I-Team: Teachers Teaching Students How To Cheat?
DALLAS (CBS 11 I-TEAM) - You teach your children that lying and cheating are against the rules; and if they break the rules, they can get in a lot of trouble.
You expect their teachers to do the same. But our CBS 11 I-Team uncovered that's not always the case. In fact, Investigative Reporter Mireya Villarreal found some North Texas teachers may actually be teaching their students how to cheat.
In May of last year, investigators with the Dallas Independent School District confirmed allegations Tholoana Leubane, a science teacher at Sam Tasby Middle School, was encouraging her students to cheat.
In a statement to investigators one student said Leubane "... asked [him] to copy the science STARR questions 20 through 30…"
Another 8th grader told investigators "... that if we had problems during our exams that we were to ask our neighbors for the answers..." and "... if we tried to tell another teacher what she told us she was going to lie and say it wasn't true..."
Mireya Villlarreal caught up with Leubane outside her home, asking, "They have statements from students saying that you told them to write down the answers on this STAAR. Did you do that?"
"No. I didn't do that," she answered.
Despite her denial, investigators believe Leubane cheated. And she wasn't the only DISD teacher caught in the act.
STATE DOCUMENTS OF REPORTED TESTING IRREGULARITIES IN NORTH TEXAS DISTRICTS:
In January 2012, five math teachers at Sunset High School lost their jobs after investigators uncovered they had giving students a secure test to study from. Several statements from students told investigators those teachers told them to memorize the answers, rather than learn the material.
Also last year, investigators discovered four Molina High School biology teachers had also cheated by using a secured biology test as a review. The district believed two of those teachers had intentionally misrepresented the facts to keep from getting in trouble.

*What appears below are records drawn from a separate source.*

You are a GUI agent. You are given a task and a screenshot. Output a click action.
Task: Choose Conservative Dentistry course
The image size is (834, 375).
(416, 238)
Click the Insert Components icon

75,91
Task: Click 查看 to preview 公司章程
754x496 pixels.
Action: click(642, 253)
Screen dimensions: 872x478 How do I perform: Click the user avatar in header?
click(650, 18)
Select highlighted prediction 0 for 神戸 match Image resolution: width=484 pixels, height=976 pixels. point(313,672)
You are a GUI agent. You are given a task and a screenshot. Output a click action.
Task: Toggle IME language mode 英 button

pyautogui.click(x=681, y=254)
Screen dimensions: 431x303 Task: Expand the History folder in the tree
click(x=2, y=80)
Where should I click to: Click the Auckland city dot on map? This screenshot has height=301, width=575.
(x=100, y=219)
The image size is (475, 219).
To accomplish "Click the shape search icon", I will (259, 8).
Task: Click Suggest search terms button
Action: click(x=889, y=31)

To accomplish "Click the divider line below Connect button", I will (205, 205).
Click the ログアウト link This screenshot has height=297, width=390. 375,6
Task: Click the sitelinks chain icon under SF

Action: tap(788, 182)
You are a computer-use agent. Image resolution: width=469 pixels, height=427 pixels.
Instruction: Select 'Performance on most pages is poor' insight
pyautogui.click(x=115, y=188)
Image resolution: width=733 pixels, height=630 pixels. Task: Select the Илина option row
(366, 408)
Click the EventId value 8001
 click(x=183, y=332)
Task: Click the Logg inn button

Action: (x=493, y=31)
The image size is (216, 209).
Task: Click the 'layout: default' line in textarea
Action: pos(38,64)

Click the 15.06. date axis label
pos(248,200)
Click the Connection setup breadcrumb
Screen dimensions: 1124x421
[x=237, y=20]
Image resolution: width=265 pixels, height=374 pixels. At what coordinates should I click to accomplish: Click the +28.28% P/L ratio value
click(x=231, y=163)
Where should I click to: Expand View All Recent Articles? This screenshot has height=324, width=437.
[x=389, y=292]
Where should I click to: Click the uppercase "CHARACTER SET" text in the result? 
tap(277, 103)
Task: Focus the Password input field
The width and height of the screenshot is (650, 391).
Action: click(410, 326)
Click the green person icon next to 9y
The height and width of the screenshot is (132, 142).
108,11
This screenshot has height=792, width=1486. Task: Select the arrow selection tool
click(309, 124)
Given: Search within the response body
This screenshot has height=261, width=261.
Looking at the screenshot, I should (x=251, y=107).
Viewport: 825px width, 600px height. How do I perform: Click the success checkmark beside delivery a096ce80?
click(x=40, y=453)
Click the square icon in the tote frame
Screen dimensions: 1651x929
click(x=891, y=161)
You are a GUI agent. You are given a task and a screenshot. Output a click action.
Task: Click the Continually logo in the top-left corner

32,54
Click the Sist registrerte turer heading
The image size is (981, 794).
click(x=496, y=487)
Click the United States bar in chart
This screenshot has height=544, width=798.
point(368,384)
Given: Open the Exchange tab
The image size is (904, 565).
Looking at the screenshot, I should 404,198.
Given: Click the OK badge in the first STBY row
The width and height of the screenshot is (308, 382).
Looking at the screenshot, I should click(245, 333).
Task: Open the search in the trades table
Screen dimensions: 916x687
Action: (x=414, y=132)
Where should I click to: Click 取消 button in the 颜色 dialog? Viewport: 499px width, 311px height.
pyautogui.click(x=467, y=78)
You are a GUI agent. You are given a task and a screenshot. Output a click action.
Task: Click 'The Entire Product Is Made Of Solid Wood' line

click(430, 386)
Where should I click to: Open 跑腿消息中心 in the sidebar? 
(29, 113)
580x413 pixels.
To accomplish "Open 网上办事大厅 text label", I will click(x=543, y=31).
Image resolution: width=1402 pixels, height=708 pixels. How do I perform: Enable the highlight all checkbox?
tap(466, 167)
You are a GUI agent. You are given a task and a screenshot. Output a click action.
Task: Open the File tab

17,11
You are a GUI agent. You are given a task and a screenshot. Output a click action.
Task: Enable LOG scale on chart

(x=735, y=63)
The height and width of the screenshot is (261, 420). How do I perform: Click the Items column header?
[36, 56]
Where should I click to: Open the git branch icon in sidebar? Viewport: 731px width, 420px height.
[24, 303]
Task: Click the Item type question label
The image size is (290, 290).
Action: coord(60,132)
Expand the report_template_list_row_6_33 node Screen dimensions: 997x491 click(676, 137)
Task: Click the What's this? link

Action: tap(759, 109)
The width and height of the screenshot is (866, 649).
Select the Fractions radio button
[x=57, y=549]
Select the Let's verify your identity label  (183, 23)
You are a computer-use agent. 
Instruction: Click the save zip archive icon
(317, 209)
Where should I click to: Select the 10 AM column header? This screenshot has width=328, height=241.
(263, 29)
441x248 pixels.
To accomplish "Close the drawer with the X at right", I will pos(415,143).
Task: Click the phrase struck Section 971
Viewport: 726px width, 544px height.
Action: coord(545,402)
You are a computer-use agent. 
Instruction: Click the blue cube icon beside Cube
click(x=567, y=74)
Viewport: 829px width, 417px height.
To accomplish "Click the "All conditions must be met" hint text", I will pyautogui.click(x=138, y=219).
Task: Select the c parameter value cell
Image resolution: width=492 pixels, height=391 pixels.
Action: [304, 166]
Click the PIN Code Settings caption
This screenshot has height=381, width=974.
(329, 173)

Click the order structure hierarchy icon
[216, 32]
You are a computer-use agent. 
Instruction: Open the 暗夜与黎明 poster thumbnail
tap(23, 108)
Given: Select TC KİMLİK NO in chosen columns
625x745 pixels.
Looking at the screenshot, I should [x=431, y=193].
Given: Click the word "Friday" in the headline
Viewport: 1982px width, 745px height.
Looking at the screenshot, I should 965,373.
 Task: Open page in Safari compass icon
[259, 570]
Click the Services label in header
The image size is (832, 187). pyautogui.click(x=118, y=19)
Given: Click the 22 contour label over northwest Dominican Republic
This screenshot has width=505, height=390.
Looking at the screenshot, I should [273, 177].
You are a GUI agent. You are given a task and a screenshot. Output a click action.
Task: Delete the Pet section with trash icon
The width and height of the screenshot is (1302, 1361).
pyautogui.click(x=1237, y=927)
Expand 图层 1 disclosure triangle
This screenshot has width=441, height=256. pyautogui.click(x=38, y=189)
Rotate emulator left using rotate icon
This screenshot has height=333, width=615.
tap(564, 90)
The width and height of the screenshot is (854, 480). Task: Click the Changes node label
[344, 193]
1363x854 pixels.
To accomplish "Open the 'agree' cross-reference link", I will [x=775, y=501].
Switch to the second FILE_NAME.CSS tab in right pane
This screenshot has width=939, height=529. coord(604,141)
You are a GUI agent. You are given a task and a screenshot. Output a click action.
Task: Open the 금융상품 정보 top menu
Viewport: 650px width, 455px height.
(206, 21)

"It kind of makes me angry," Francine Ellington told us. Her daughter attends Tasby Middle School, the same school where Tholoana Leubane worked.
"You know, when my daughter is working so hard to do things the right way and she's basically giving kids the answers. You know, it's not right," Ellington added.
Ellington's daughter wasn't asked to cheat, but she's still frustrated.
"She probably didn't feel in her mind she was teaching them right. She stooped to another level to get them to learn," Shakelyia Ellington, a student at Sam Tasby Middle School, said.
"We're all under pressure in all of our jobs to perform at the highest levels. But that doesn't mean its OK to cheat," Jon Dahlander, Dallas ISD Spokesperson, stated.
About five years ago, DISD created the office of professional responsibility, a department with the sole purpose of reducing these types of incidents.
"We're trying to create a situation within Dallas that says, that's not OK," Dahlander explained. "We don't want to have a reputation like other school districts in the country where cheating has been allowed to flourish."
But information from the Texas Education Agency shows testing issues happen more often than most districts like to admit. The CBS 11 I-Team broke down all of the incidents reported to the state, big and small, since 2009. At the top of the pack was Fort Worth ISD with 299, Dallas with 213, Plano at 159 and Richardson at 139.
"I just think people go to the extreme measures knowing that it probably isn't the right thing to do, but it's existence for some of these employees," Rena Honea, Director of Alliance AFT, said.
Alliance AFT is the organization that represents Dallas teachers.
"Some of these examples, it feels like teachers are teaching kids how to cheat. How do you get to that point," Mireya Villarreal asked.
"I think it's the stress, the pressures that are put on them," Honea answered. "The changes that are being made that are being imposed upon them. And many of those come from people that are not educators.
As for Tholoana Leubane, she's still teaching at a private school somewhere in Dallas County.
All of the teachers accused of cheating are no longer with Dallas ISD. Their contracts weren't renewed, but they were allowed to keep their teaching certificates.